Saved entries
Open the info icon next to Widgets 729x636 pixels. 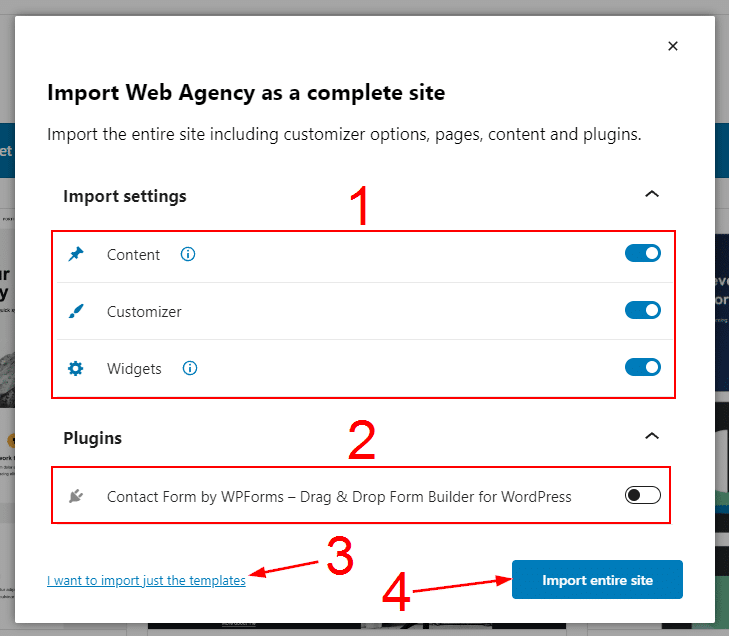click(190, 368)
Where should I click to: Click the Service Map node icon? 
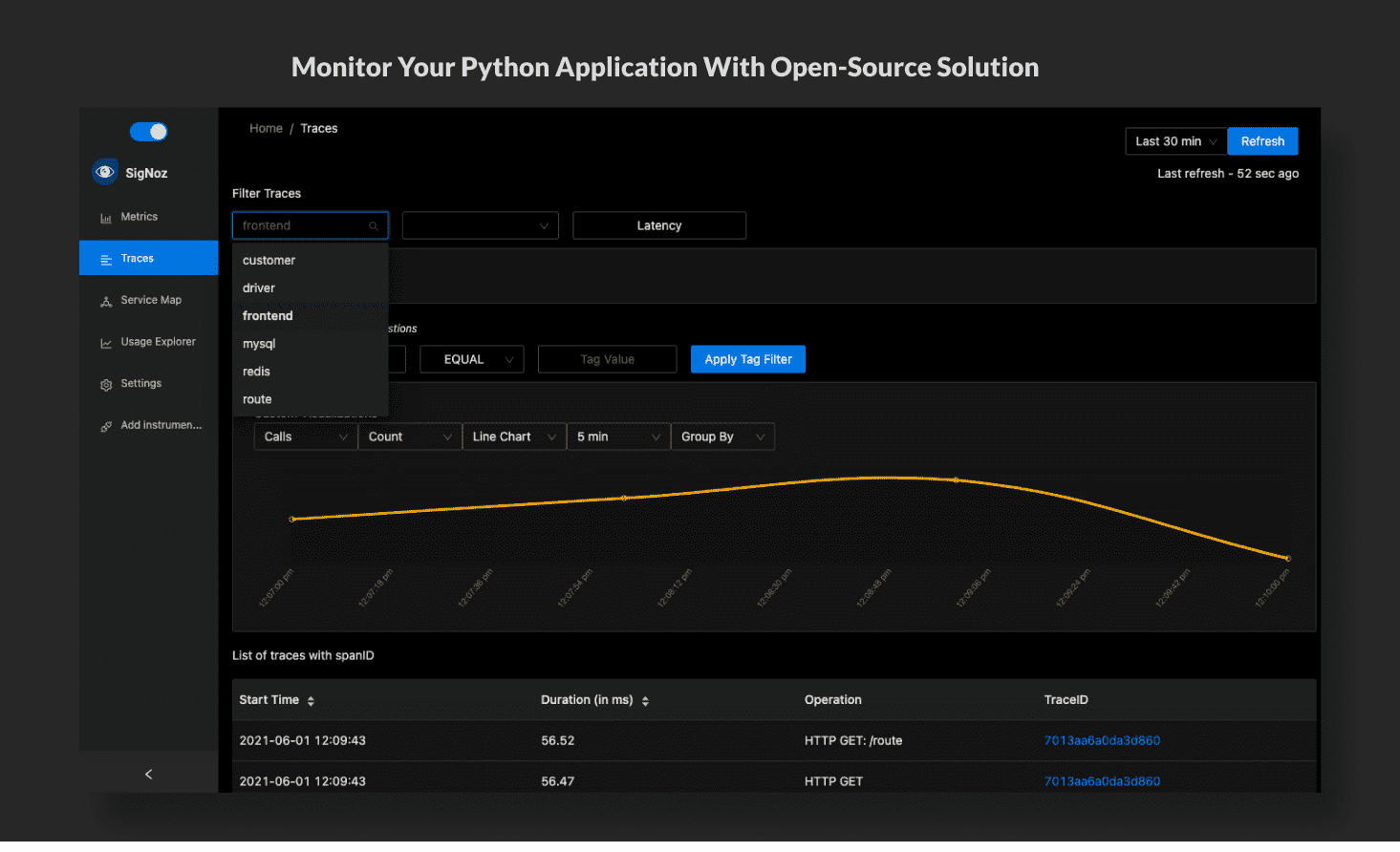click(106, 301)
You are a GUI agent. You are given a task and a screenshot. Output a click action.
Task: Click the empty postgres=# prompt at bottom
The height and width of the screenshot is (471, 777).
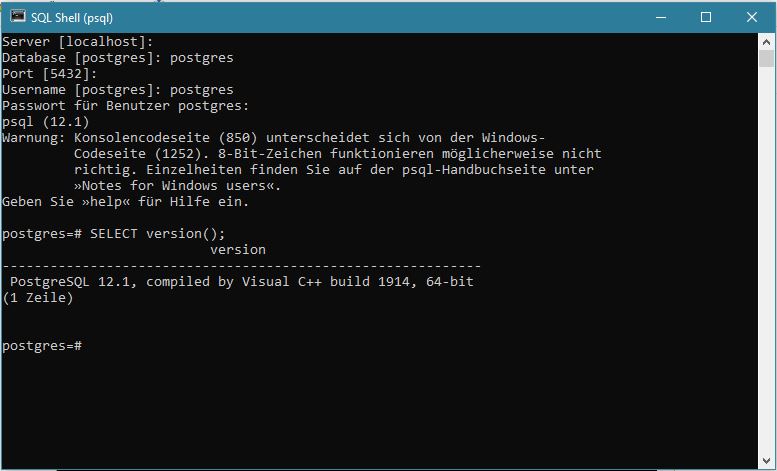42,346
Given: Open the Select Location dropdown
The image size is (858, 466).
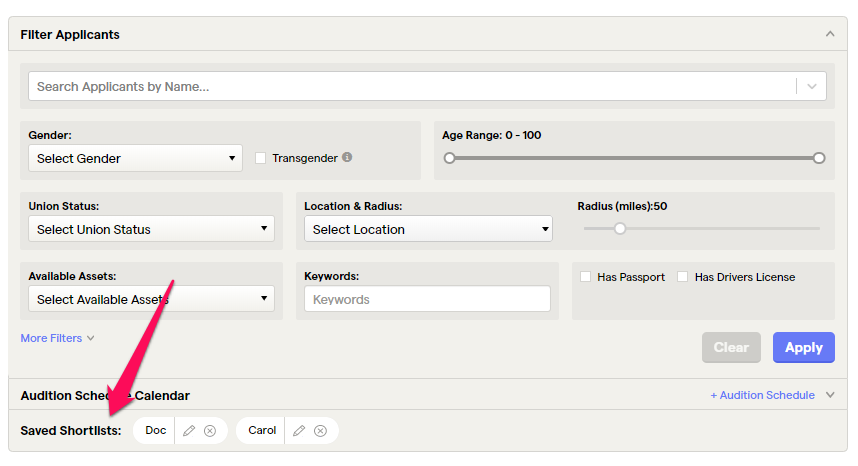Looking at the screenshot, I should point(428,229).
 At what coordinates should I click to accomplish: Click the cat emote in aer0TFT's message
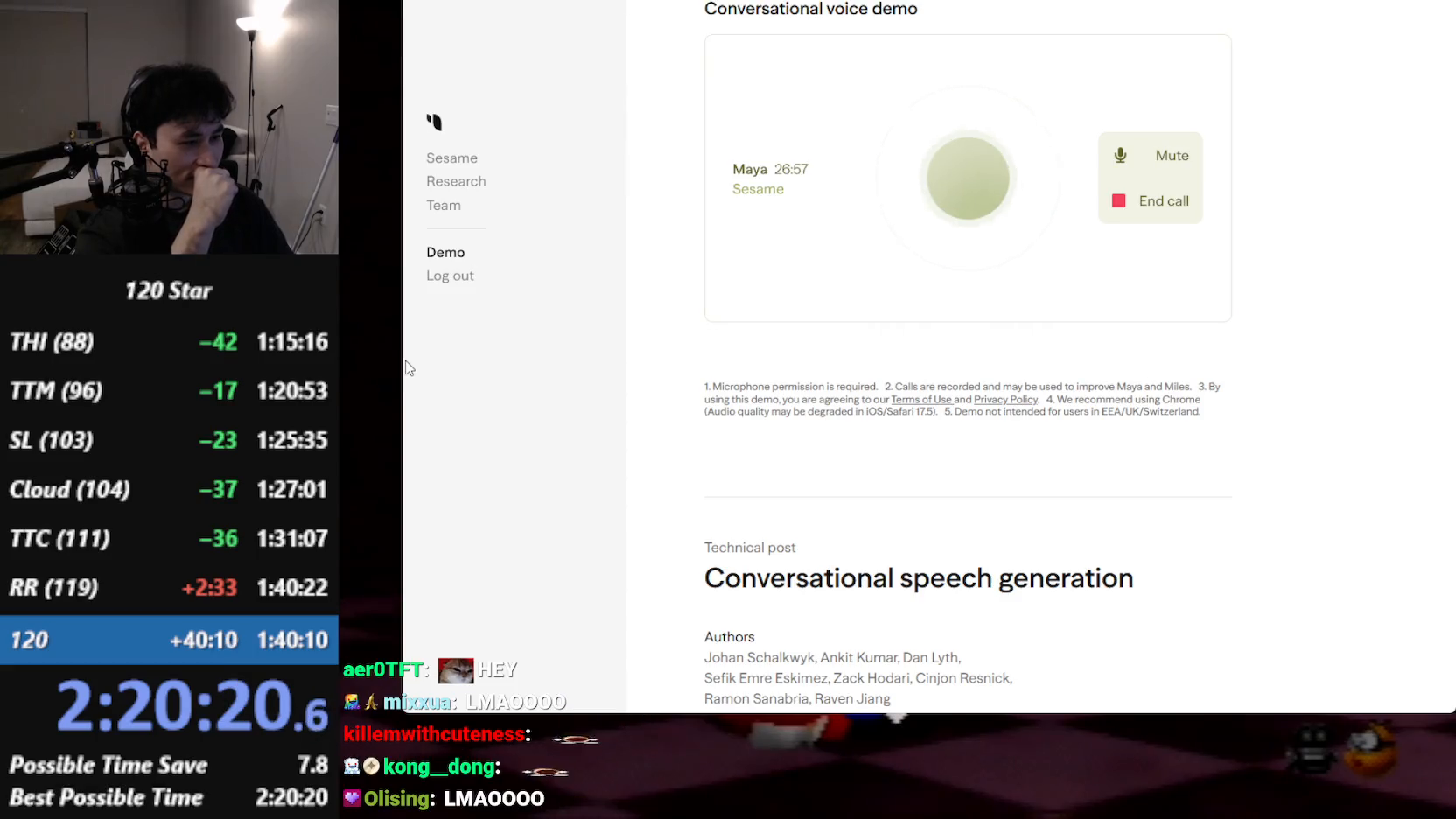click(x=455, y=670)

[TASK DESCRIPTION] Quote, please, only the lines running from the one with "Given: Open the Select Location dropdown" down to the final line of the data above, keeping both ends and skipping the pictures.

[EXERCISE OUTPUT]
Given: Open the Select Location dropdown
The image size is (858, 466).
Looking at the screenshot, I should point(428,229).
 At what coordinates should I click to accomplish: Click the cat emote in aer0TFT's message
click(x=455, y=670)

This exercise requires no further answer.